Вот дед с бабушкой и с мальчиком в матроске. Маленький отец. Вот они на фоне озера. Или пруда. Вот отец в выпускном классе. Вот он студент в пиджаке и рубашке с отложным воротничком, «на картошке» в болоньевом плаще и кепке.
Орден Ленина так и не нашёлся.
Приснилась огромная цветная фотография, водопад желтеющей листвы, сбегающий с берёз. Размытые фигуры на скамейке. Лиц не разобрать, но он знает, это мама и бабушка. Мама положила голову бабушке на колени. Стал вглядываться и увидел задумчивого отца в благообразной шляпе, увидел другую бабушку, каких-то мужчин и женщин в пиджаках, платьях, крестьянских зипунах, в лаптях. Бабы в косынках, мужики в шапках. Все предки Степана, бородатые и бритые, пышнотелые и иссохшие, умещались на скамейке.
Степан читал всё новые и новые страницы о тюрьмах, рассказы о лагерях. Перечитывал абсурдные обвинения, вглядывался в неразборчивые строчки признаний. Пытал дед кого-нибудь или нет? Мучил? Истязал?
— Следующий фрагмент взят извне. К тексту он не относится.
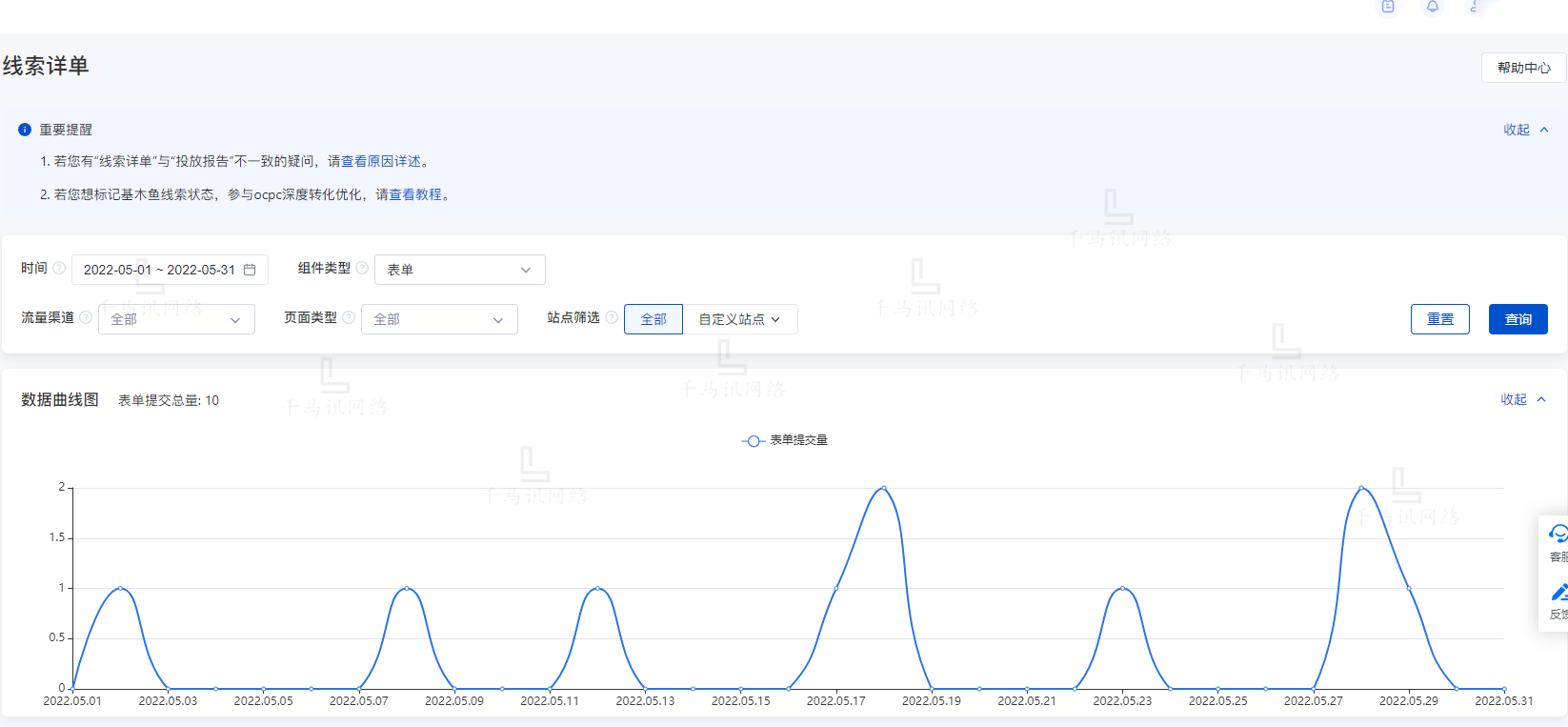
Task: Open the 页面类型 dropdown
Action: pyautogui.click(x=439, y=319)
Степан снял урну с буфета. Потряс.
— Гасил окурки о тела?
Приложил ухо к урне.
— Сапогами пинал? Пистолетом бил? Да или нет?
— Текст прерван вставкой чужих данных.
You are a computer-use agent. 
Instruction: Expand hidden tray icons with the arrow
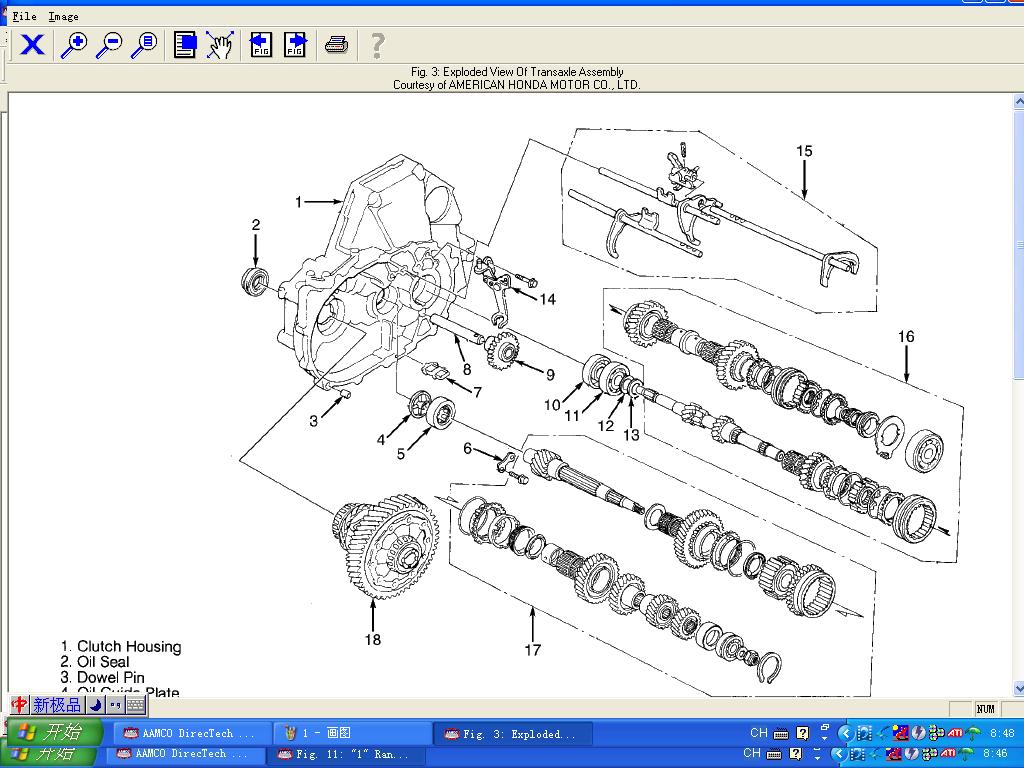[x=845, y=733]
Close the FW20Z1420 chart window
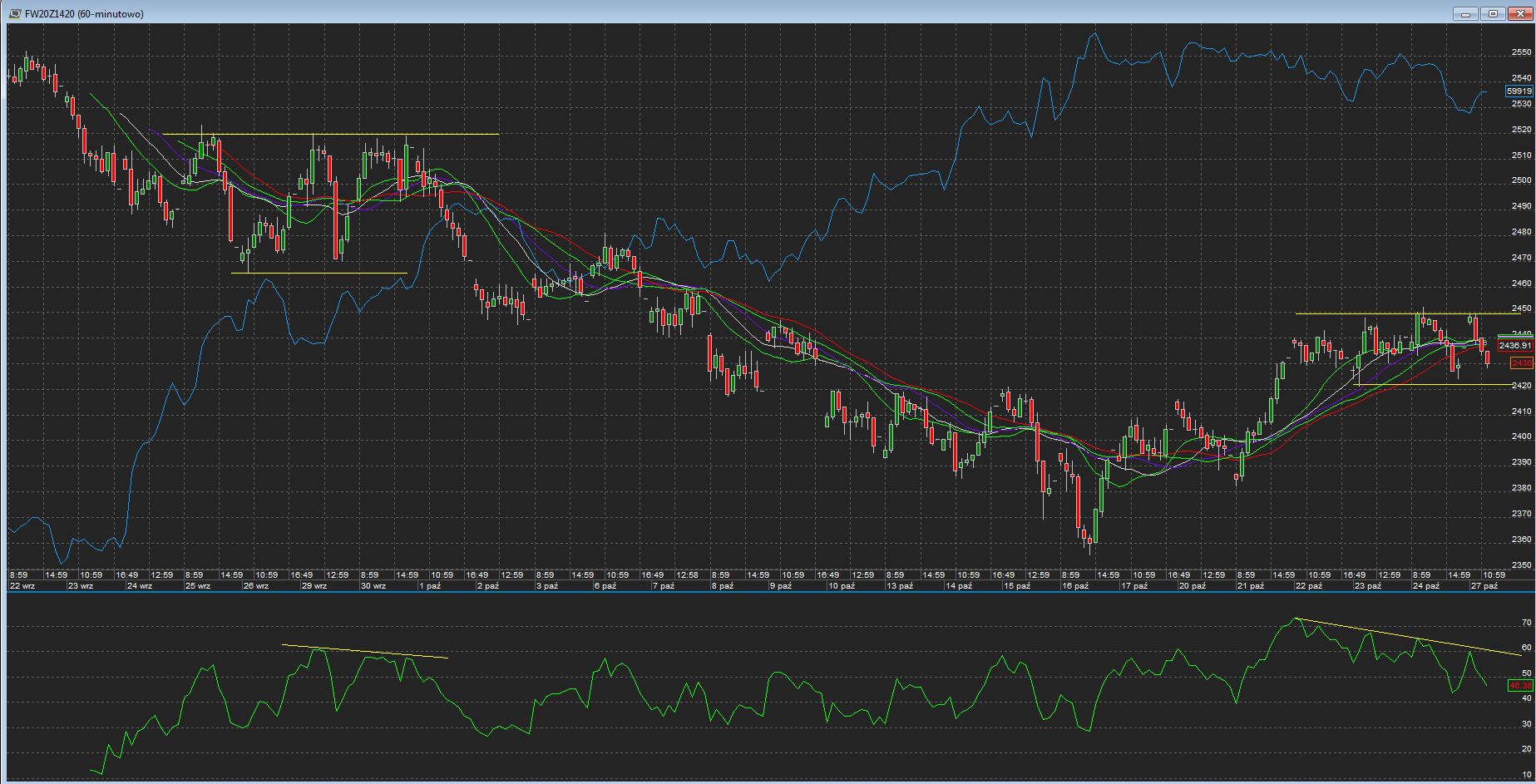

Подержал сосуд в руках и швырнул в угол комнаты. Жесть глухо звякнула, откатилась и притихла. Да или нет, да или нет, да?! Вопрос свербел в голове, жужжал, скрёбся, колотил в дверь и окна, горбился под полом, топотал по потолку, сотрясал стены.
Модем барахлил, связь то и дело рвалась. Планшетник завис. Степан тыкал пальцем. Никакого отклика. Ударил ладонью. Тщетно. Грохнул о пол. Всю силу вложил. С удовольствием. Корпус разбился, мелкие чёрные осколки разлетелись.
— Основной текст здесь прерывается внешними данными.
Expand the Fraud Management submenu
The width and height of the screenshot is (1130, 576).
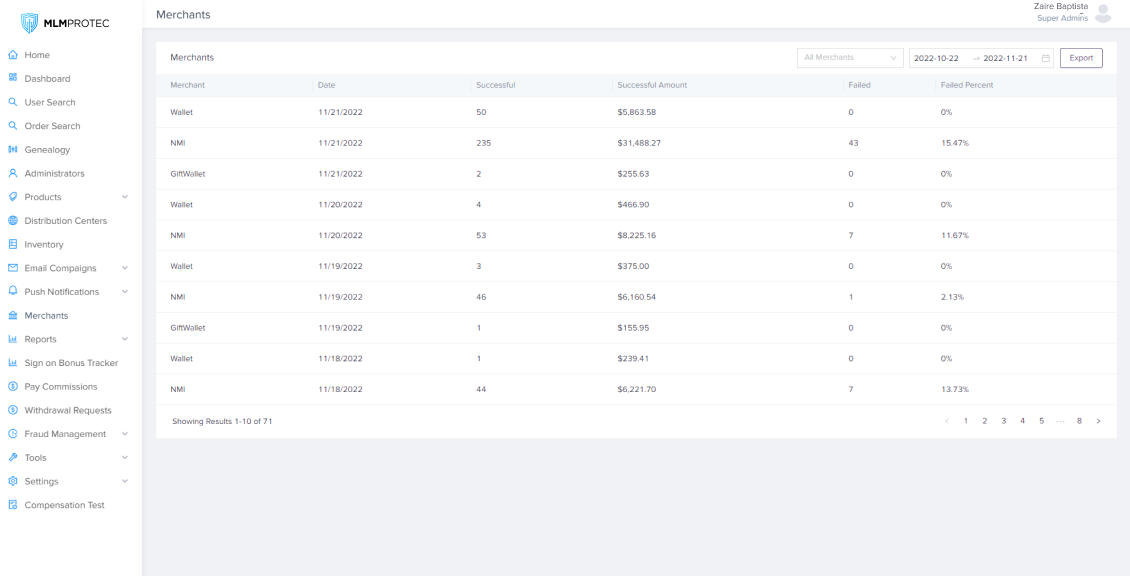(125, 434)
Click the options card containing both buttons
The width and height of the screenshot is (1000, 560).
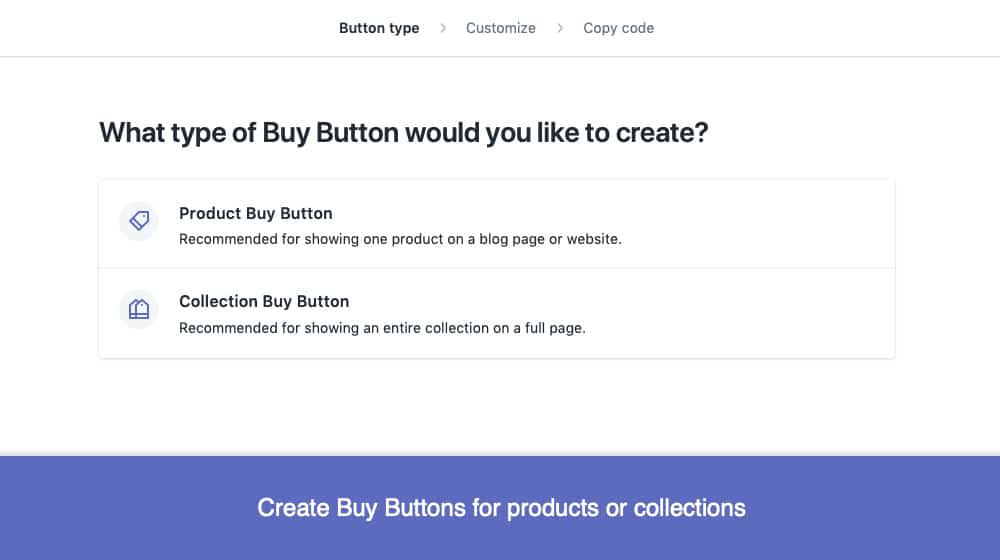(497, 269)
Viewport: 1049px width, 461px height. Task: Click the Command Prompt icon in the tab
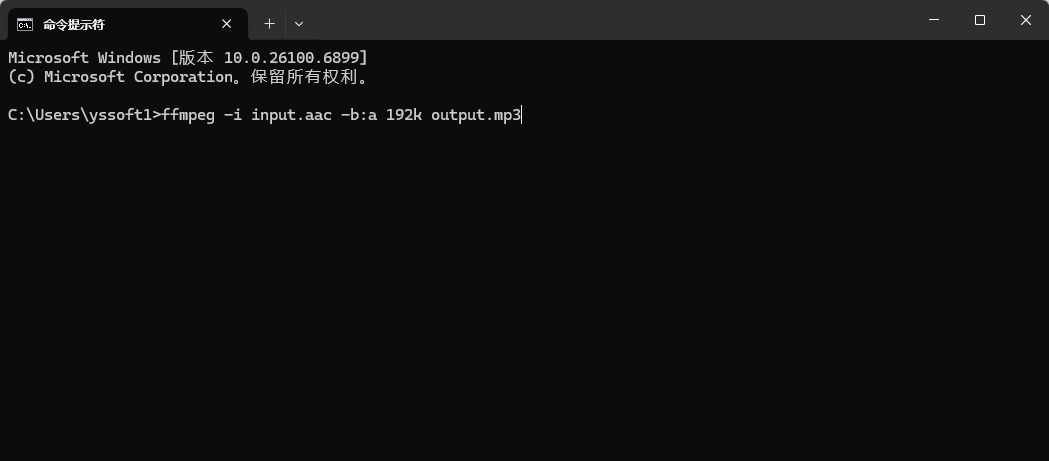point(25,25)
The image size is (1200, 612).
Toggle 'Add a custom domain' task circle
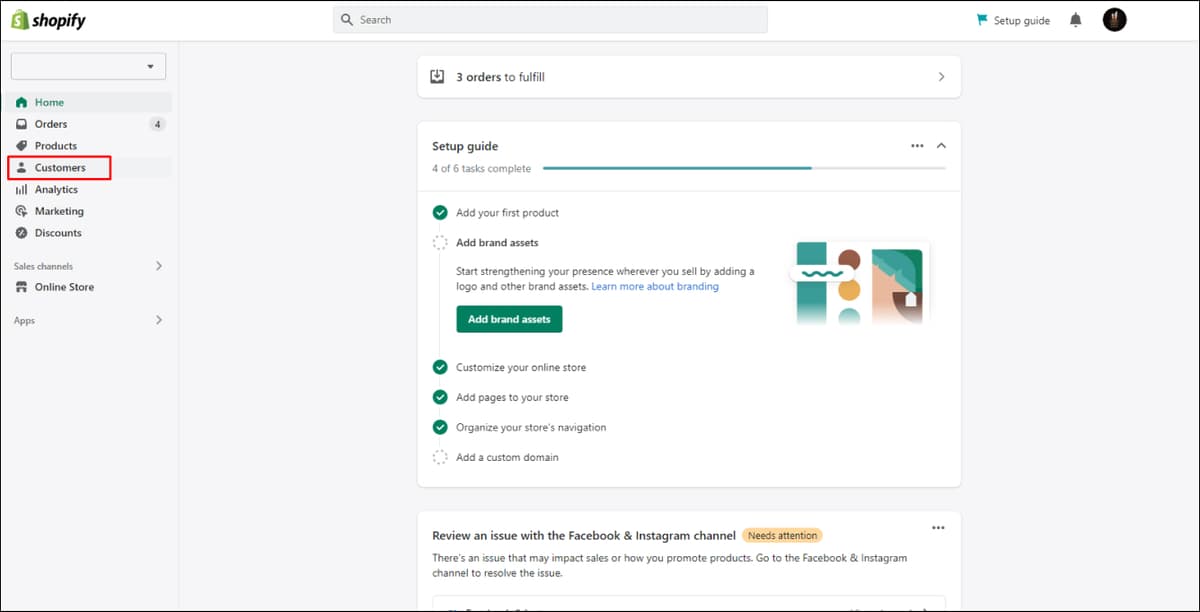440,457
— Ах ты сука! — Степан пнул погасший гаджет сапогом. — Издеваешься надо мной?! Сука!
Растоптал жидкокристаллические останки. Попытался закурить. Пальцы дрожали. Долго не мог высечь огонь из зажигалки. Когда втянул дым, голова закружилась. Затуманилась. Сознание отлетело и вернулось.
А ведь у него были принципы. У Степана Васильевича. У настоящего Степана Васильевича. Мать брякнула: «Сталин преступник», — всё, она больше для него не существовала. Это называется убеждения. Идеалы. Вера. А он, Степан, Миша, во что он верит? Какие у него идеалы? За какие слова он мог бы вычеркнуть из жизни беременную невестку?
Нет у него идеалов. «Не знаю! Не знаю!» — вот что он орал Кате. Вот чем вышвырнул её вон. Не знаю… Нацепил чужие тряпки, а веры не обрёл. Ни перед кем не благоговеет, никого не уважает беспрекословно. Ни на кого не молится. Всё ставит под сомнение, над всем подтрунивает, посмеивается. Усишки нотариуса ему не по нраву, чекисты ему не угодили, крепышей на рыбалке презирает. А сам он кто? За что готов на смерть? За правду? Какая правда… Истина? Истины нет. За терпимость, толерантность, демократические выборы, свободу слова, свободу вероисповедания?.. После двух-трёх ночей допросов у дедушки родного любой отказ бы подписал. Да просто после суток в одиночке с сально блестящими стенами цвета гороха, с парашей на пьедестале-мавзолее под самым потолком, с откидными железными нарами, убранными на день, сдался бы. Ужас бессилия, раздавленности, забытости всеми, ужас запертости в микроскопическом соте, затерянном в огромном, бесконечном пространстве, ужас подвластности справился бы сам. Никаких побоев не надо, достаточно его собственного, живущего в нём страха.